As part of Employability Day 2020, we hear from our very own Deuvaunn Darroux on his experiences and views on employability support and what the road ahead for services looks like.
My name is Deuvaunn. I’m 19 years old and Executive Assistant to the CEO of Youth Futures Foundation. I also work on our youth voice strategy. Outside of my work at Youth Futures, I am an Ambassador for Youth Employment UK and serve as the Policy Officer on their Ambassador Board. I’m also a Lambeth Youth Councillor and previously served as Lambeth’s representative on the London Youth Assembly.
I moved to the UK a few years ago from Montserrat in the Caribbean, where I worked in the Office of the Speaker in the Montserrat Legislative Assembly. I’m a history ‘nerd’ and a bit of a bookworm. I am passionate about youth voice and make a point of not talking about solutions for young people without them being at the table.
Shirley Chisholm coined a phrase that has stuck with me and gives me the drive to do what I do – “If they don’t give you a seat at the table, bring a folding chair.”
What do you think about the impact of the crisis on employment support?

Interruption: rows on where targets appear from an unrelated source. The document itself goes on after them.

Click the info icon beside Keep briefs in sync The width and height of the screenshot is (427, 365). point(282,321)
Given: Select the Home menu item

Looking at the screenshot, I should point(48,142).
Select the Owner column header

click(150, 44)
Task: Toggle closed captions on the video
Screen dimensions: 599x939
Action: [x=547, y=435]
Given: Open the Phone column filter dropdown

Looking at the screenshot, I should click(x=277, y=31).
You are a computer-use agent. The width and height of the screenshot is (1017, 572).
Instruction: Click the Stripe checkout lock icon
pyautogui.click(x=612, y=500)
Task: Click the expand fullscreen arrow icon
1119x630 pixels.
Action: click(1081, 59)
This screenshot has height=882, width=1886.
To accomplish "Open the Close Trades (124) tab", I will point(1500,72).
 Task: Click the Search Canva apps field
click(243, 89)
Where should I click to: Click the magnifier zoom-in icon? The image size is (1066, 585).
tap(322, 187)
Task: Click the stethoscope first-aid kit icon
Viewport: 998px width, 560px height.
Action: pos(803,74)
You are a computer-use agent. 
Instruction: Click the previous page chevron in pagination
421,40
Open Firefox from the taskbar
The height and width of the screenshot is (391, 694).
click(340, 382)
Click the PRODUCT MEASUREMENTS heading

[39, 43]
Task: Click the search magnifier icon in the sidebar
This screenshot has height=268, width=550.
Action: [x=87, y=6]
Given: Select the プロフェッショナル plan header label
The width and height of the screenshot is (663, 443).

What should be done to support young people during and out of the crisis?
COVID-19 has significantly impacted the youth labour market and young people will face more obstacles to enter the workforce. I helped facilitate a working group for the Youth Employment Group on the issue of young people’s access to employability support during lockdown, so I know that young people aren’t always aware of the services out there for them or aren’t able to access them due to disabilities. This can make it harder to get the right support.
Programmes should be developed (with the input of young people) which highlight the services available and help young people to access them, for example, by getting them a device so that they’re able to access online content.
What have been your experiences of employment support? What things have helped you get to where you are today?
The employability support I received was lacking in most respects. I had an employment advisor, but he just told me to apply for jobs at KFC or in hotels. I’m not saying those are bad jobs, but I knew they weren’t for me. My mum is probably the closest I’ve come to having employment support. She didn’t necessarily understand my career aspirations, but she always helped me with applications, tweaking my CV or prepping for interviews. These are things that should be standard employment support available to all young people.
I know I’m not alone in looking to my mum for this sort of help either: the Youth Voice Census recently published by Youth Employment UK found that many young people rely on their parents or wider family to help them find employment, particularly when they’re looking for their first job. It’s good that many young people can find some sort of help, but it makes me think about what it’s like for those who aren’t as fortunate as me to have a supportive parent, and whether all parents know all of the kinds of opportunities that are out there.
In your experience, what makes good quality employment support for young people?
Needs of young people vary, but at the very least they should have support in filtering out options and navigating their way around job sites, and basic help such as filling out applications, creating and tweaking CV’s and preparing for interviews.
I think quality support for young people should include one-to-one mentoring to ensure the young person feels supported making decisions, and the work coach has a good idea of their aspirations are, rather than pushing them into a job that isn’t meaningful to them, just to make a quota.
Do you have any messages you would like to share in support of Employability Day 2020?
Employability support helps people to achieve their career goals. Even the seemingly minor things such as building someone’s confidence, helping them tailor their CV for a job or giving their application a once-over before it’s submitted, can make a massive difference in
helping them get the job.
There are organisations in the VCSE sector that offer this support to young people and have adapted their services to make them more accessible during this pandemic. They should be applauded for the way they go above and beyond to support young people, especially now when some of them are feeling unsure of what’s next on their journey.